Misato seemed to know it. "I only kept it up because I thought that's the only way he'd give a damn, and he still never noticed, or even cared. Why would he? He was always busy with work and hardly ever home. Even after our parents split up and God knows why he got custody, I kept on smiling and pretending like some day, he'd notice. For a while I even thought that he might eventually see through the smile and come and comfort me and finally tell me that I didn't have to pretend anymore. Some days, I can't even figure out why my dad even wanted children, let alone why he even bothered keeping custody of me. And then he did what has to be both the most selfless and yet most selfish thing I have ever known."

"He spared your life. How was that selfish?"

"He was probably just being a good father, but I think it was also his way of trying to weasel his way out of years of neglect. He was basically trying to apologize."

Shinji looked mildly confused at this. "Isn't that what you wanted, though? To be noticed?"

"I did, but it was just too little too late, you know? Plus, how can he notice me if he's dead? It was a hollow apology at best." The years of pent-up anger and resentment had finally surfaced, and were it the real Misato it could have very well been that she had been given a long overdue relief of burden. "I honestly question if he thought I'd be better off alive."

"Well, for what it's worth, I'M glad that you lived." Shinji commented. Then he smirked a bit. "And you sort of turned out like your father anyway." Misato cocked her head as though she had been insulted. "You became responsible. Maybe not always anal and strict, but definitely a respectable adult."

Misato's annoyed frown had transformed into a little smirk, as if an inside joke had just played out between them. "Point taken."

"So then what did Kaji do to you? Did you feel like he ignored you, too?"

"Yes and no. On the contrary, he gave me all the attention I could ever want. I...suppose this is a little bit more detail than you care to hear, but I was pretty wild in college. That was when I first got into beer. I did it all; hard drinking, parties every weekend, every drug conceivable, I even tried smoking cigarettes with Rits for a while, but I couldn't stand that shit." She stuck her tongue out in disgust to emphasize her point. Then her body language shifted as though a more uncomfortable subject was coming to light. "But my particular specialty was that...I was kinda 'loose' in college."

A slight blush appeared on his face as it become clear where the conversation was headed. "You...slept around?"

"I wasn't a whore, I NEVER did it for money. Let's just say that I may as well have worn a 'Welcome' mat for panties."

"I'll thank you kindly if you don't go into the nitty-gritty."

She eagerly agreed to spare him the more..juicy details. "But I met Kaji shortly after my freshman year began, and...well, let's just say that we skipped class for an entire week and that it was a week to never forget."

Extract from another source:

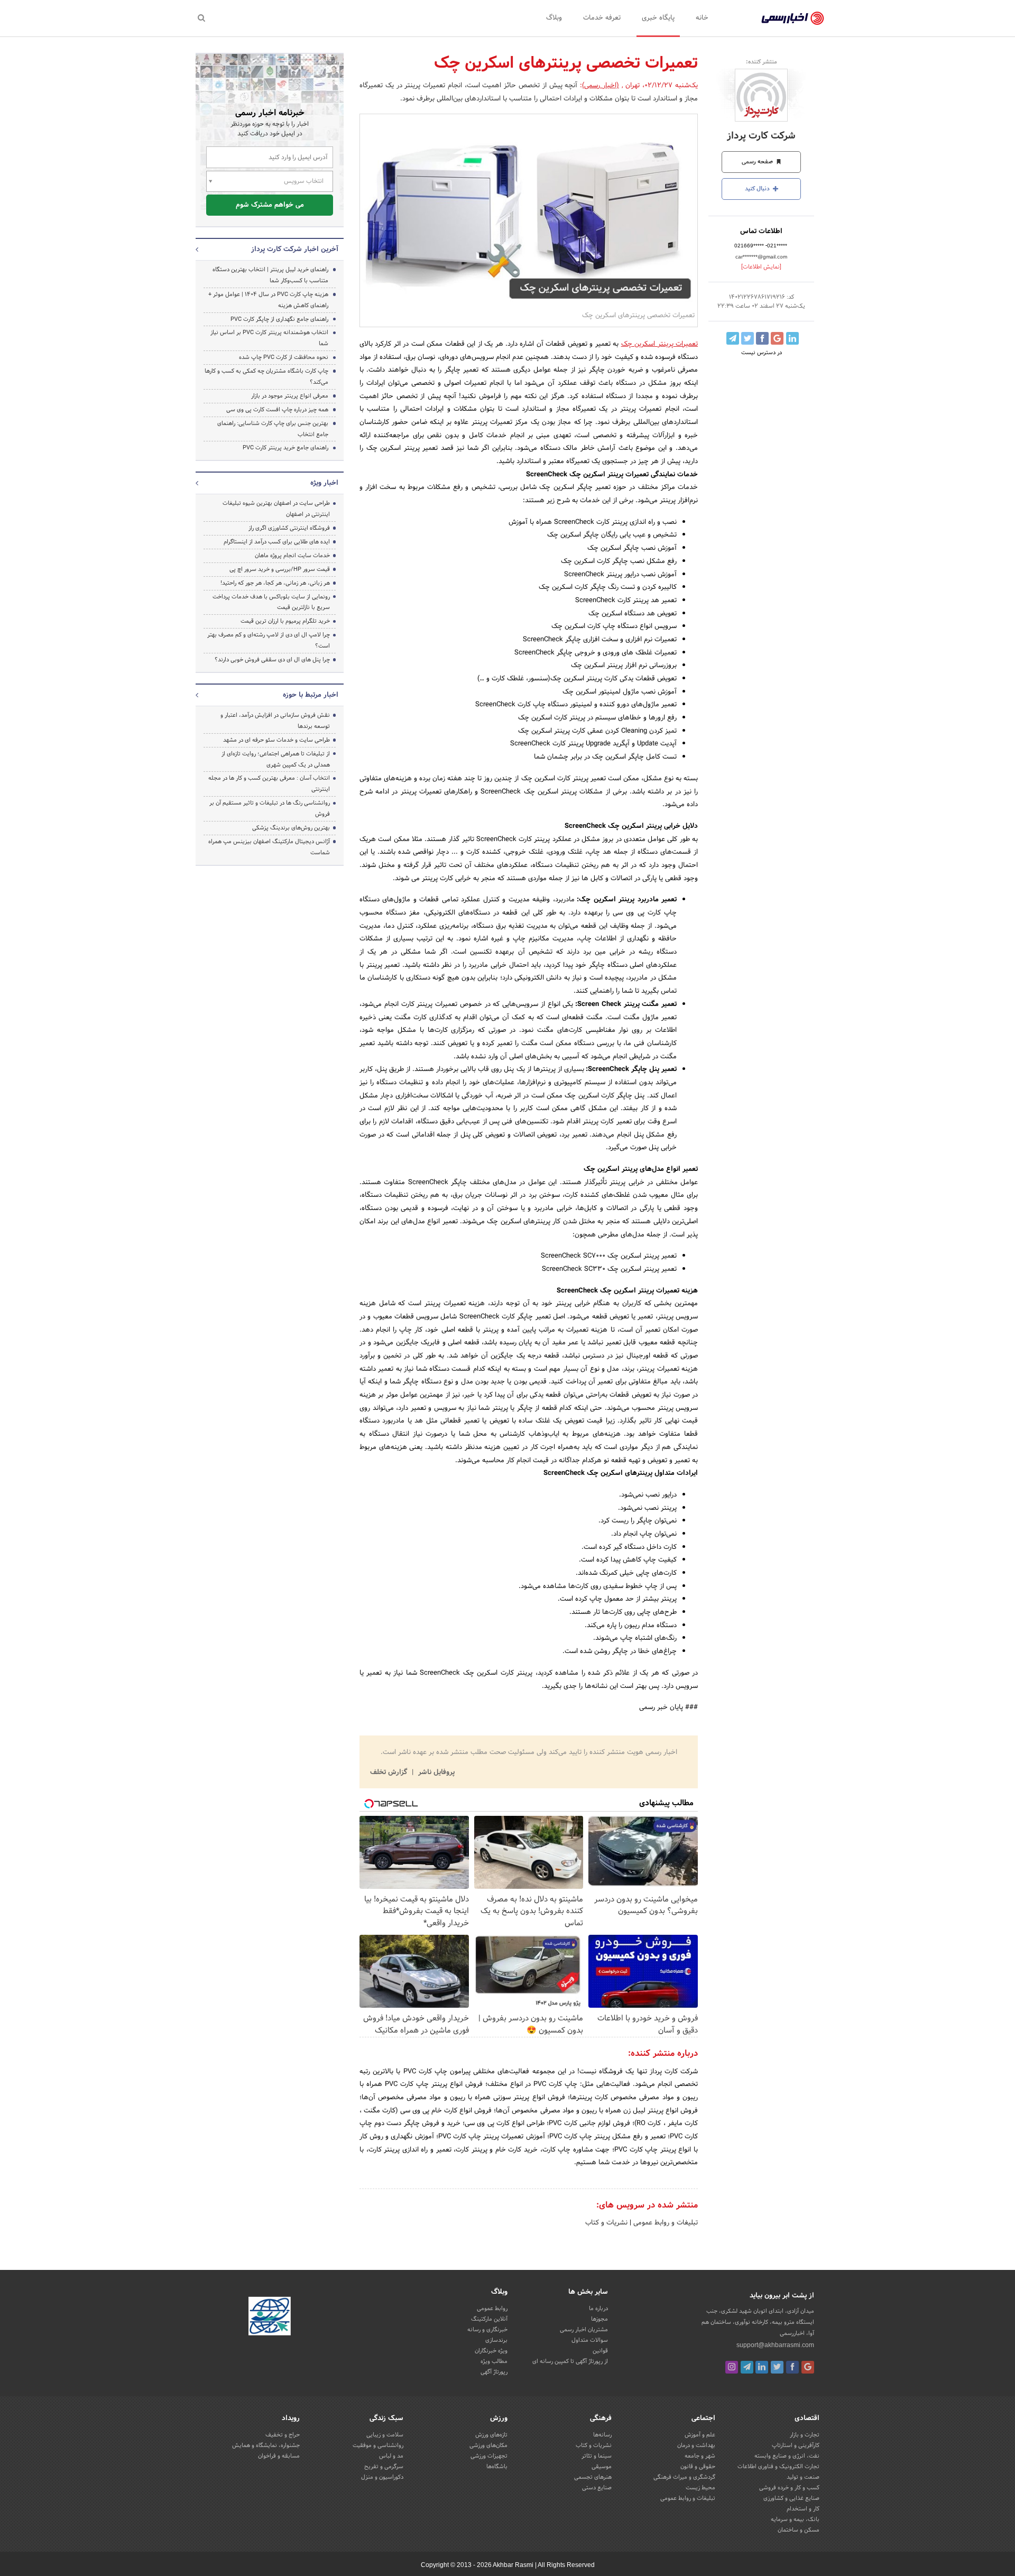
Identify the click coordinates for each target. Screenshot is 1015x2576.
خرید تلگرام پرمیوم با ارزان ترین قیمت (285, 621)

"Ah." His blush returned for seconds while the shadow had still not blushed once. Shinji took this as meaning that sex was not something that Misato was easily embarrassed by, which, even though he had not really known that side of her, somehow sounded fairly Misato-ish. "So what was the problem?"

"The problem was that he didn't want Misato the sorostitute or Misato the pothead. And he REALLY didn't want Misato the village bicycle."

"Village bicycle?" Obviously Shinji had missed out on some sort of reference.

"You've never heard that joke? 'She's like the village bicycle; everyone's had a ride.' Anyway, I gave him a week of sex I KNOW he didn't forget, but he still wanted me to be a good little girl. He told me that I didn't have to try so hard to rebel against mommy and daddy, that I had too much potential to just throw it all out every weekend at a frat party. He told me that he wanted to see me grow into, and I paraphrase here, 'a fine young maiden of much maturity and virtue.'"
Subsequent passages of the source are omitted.